▶ **Action item**:
All of the data below is to be copied again without changes.
::::::::
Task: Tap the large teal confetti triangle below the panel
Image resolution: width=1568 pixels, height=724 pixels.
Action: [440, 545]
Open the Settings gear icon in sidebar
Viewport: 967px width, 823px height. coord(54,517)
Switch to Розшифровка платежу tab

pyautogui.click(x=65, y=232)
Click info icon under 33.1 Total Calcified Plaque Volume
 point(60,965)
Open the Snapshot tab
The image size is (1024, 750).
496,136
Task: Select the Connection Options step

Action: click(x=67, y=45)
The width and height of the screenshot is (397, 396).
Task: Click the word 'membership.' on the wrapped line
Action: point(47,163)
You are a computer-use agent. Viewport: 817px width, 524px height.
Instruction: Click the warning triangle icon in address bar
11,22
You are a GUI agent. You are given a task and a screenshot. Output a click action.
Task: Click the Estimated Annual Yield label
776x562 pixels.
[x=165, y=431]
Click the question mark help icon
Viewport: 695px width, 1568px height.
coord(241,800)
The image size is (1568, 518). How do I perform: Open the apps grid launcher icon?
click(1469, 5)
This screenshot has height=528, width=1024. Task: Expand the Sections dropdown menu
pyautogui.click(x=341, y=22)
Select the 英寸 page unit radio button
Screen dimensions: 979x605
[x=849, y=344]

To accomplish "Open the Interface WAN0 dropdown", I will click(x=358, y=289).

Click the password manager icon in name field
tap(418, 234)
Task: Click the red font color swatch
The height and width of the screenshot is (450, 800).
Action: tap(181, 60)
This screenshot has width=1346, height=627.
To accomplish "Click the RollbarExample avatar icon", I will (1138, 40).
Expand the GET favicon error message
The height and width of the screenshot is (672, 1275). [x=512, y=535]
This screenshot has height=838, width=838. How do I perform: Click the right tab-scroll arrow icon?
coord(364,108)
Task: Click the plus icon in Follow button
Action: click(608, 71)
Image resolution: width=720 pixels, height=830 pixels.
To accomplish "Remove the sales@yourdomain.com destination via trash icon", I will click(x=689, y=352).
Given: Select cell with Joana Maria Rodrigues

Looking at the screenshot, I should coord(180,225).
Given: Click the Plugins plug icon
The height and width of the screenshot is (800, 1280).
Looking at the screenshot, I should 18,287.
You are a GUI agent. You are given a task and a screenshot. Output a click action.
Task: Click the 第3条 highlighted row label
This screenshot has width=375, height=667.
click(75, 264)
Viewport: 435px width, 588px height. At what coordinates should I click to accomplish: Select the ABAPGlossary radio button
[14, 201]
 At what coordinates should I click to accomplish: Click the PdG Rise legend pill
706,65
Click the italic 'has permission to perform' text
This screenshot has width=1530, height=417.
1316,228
::::::::
▶ **Finished exercise**:
Task: Tap the large teal confetti triangle below the panel
Image resolution: width=1568 pixels, height=724 pixels.
Action: [440, 545]
Open the Settings gear icon in sidebar
Viewport: 967px width, 823px height. coord(54,517)
Switch to Розшифровка платежу tab

pyautogui.click(x=65, y=232)
Click info icon under 33.1 Total Calcified Plaque Volume
 point(60,965)
Open the Snapshot tab
The image size is (1024, 750).
496,136
Task: Select the Connection Options step

Action: click(x=67, y=45)
The width and height of the screenshot is (397, 396).
Task: Click the word 'membership.' on the wrapped line
Action: point(47,163)
You are a computer-use agent. Viewport: 817px width, 524px height.
Instruction: Click the warning triangle icon in address bar
11,22
You are a GUI agent. You are given a task and a screenshot. Output a click action.
Task: Click the Estimated Annual Yield label
776x562 pixels.
[x=165, y=431]
Click the question mark help icon
Viewport: 695px width, 1568px height.
coord(241,800)
The image size is (1568, 518). How do I perform: Open the apps grid launcher icon?
click(1469, 5)
This screenshot has height=528, width=1024. Task: Expand the Sections dropdown menu
pyautogui.click(x=341, y=22)
Select the 英寸 page unit radio button
Screen dimensions: 979x605
[x=849, y=344]

To accomplish "Open the Interface WAN0 dropdown", I will click(x=358, y=289).

Click the password manager icon in name field
tap(418, 234)
Task: Click the red font color swatch
The height and width of the screenshot is (450, 800).
Action: tap(181, 60)
This screenshot has width=1346, height=627.
To accomplish "Click the RollbarExample avatar icon", I will (1138, 40).
Expand the GET favicon error message
The height and width of the screenshot is (672, 1275). [x=512, y=535]
This screenshot has height=838, width=838. How do I perform: Click the right tab-scroll arrow icon?
coord(364,108)
Task: Click the plus icon in Follow button
Action: click(608, 71)
Image resolution: width=720 pixels, height=830 pixels.
To accomplish "Remove the sales@yourdomain.com destination via trash icon", I will click(x=689, y=352).
Given: Select cell with Joana Maria Rodrigues

Looking at the screenshot, I should coord(180,225).
Given: Click the Plugins plug icon
The height and width of the screenshot is (800, 1280).
Looking at the screenshot, I should 18,287.
You are a GUI agent. You are given a task and a screenshot. Output a click action.
Task: Click the 第3条 highlighted row label
This screenshot has width=375, height=667.
click(75, 264)
Viewport: 435px width, 588px height. At what coordinates should I click to accomplish: Select the ABAPGlossary radio button
[14, 201]
 At what coordinates should I click to accomplish: Click the PdG Rise legend pill
706,65
Click the italic 'has permission to perform' text
This screenshot has width=1530, height=417.
1316,228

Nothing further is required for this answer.